Quatre ans après Icare, formidable documentaire sur le dopage dans le cyclisme, The Dissident arrive en VOD et c'est un incroyable docu-thriller qui revient sur la mort de Jamal Khashoggi, le dissident saoudien. Bryan Fogel nous raconte les coulisses de ce film choc dans le Première d'avril 2021 (en kiosques la semaine prochaine). En attendant la publication de l'interview complète, voici trois questions au réalisateur.

Icare était un buddy movie, un documentaire sur le dopage et un vrai thriller. De la même manière, The Dissident mélange le film de complot, la love story, le portrait d’un militant et documentaire sur le pouvoir saoudien... Quel est l’aspect du film qui compte le plus pour vous ?

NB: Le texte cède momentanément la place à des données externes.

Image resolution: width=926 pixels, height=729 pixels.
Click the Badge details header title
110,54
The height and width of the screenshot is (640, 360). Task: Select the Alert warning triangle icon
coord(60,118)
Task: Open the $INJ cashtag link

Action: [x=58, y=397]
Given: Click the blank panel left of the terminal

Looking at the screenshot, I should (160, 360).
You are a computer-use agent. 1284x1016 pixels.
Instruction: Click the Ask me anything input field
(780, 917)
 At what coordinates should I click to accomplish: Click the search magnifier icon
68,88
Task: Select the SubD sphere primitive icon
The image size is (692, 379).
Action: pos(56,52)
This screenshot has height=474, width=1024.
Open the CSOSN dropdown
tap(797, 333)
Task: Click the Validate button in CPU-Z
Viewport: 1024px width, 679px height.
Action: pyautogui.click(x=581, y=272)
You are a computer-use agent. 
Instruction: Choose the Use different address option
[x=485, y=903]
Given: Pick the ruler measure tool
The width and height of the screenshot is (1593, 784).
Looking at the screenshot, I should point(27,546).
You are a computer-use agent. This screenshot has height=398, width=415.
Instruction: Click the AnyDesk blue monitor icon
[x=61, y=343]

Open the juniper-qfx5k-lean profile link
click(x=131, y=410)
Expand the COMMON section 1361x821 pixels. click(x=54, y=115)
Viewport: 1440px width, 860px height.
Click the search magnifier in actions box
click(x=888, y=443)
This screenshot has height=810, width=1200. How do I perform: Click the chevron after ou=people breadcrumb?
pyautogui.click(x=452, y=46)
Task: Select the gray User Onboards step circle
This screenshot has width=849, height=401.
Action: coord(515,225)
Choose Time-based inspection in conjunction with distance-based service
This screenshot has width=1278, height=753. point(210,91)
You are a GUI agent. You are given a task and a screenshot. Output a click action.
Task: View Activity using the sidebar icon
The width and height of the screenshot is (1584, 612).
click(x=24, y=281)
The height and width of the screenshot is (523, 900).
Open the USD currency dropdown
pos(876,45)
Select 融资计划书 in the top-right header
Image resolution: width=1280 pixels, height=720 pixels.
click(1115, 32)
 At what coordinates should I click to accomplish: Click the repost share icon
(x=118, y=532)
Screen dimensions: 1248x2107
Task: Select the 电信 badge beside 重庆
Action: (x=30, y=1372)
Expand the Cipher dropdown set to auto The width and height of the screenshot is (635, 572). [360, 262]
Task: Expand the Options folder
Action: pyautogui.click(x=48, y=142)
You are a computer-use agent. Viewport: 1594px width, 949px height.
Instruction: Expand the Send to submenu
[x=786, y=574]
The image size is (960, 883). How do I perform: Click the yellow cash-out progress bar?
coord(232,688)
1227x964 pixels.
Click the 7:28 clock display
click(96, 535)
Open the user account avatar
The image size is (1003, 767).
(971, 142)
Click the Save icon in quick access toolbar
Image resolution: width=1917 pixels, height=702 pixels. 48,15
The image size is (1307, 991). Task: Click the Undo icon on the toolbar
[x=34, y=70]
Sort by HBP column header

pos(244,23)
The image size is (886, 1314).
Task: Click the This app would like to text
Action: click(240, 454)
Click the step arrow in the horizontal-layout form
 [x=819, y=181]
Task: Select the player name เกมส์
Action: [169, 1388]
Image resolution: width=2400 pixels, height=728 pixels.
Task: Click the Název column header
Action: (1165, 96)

L’histoire dans son ensemble. Le fond du film pour moi, c’était de révéler une vérité à laquelle, autrement, le monde n’aurait peut-être pas eu accès. The Dissident est un tombeau pour Jamal, mais c’est aussi un témoignage pour Hatice, et Omar. Et évidemment c’est un témoignage qui projette une lumière très crue sur ce qui se passe dans le monde actuellement. Ce qui se passe avec l’administration Biden juste au moment où on se parle est intéressant. Ils viennent de rendre public des archives tout en refusant de poursuivre MBS. Ca rend l’histoire plus pertinente aujourd’hui que quand on l’a terminé il y a un an. Rien n’a changé !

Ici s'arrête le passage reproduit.